Saved entries:
============================================================

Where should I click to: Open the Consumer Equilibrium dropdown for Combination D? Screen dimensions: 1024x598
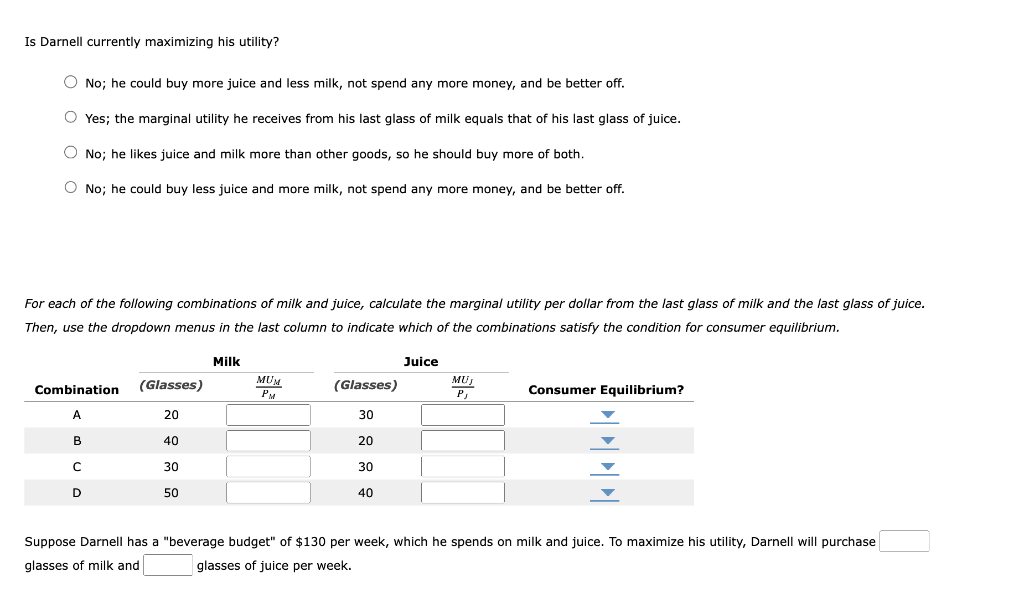[604, 492]
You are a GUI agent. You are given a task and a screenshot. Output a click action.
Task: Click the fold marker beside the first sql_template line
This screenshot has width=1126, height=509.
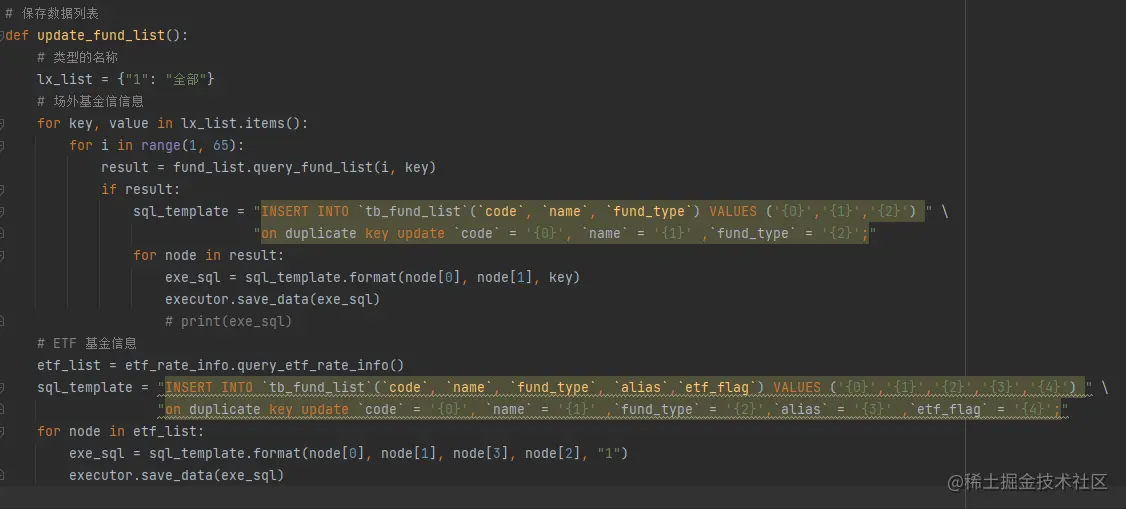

============================================================

Exercise objective:
Repeat the records word for word and drop any pictures.

Solved exercise:
Where should I click to: Open the Consumer Equilibrium dropdown for Combination D? Screen dimensions: 1024x598
[604, 492]
You are a GUI agent. You are given a task and a screenshot. Output a click action.
Task: Click the fold marker beside the first sql_template line
This screenshot has width=1126, height=509.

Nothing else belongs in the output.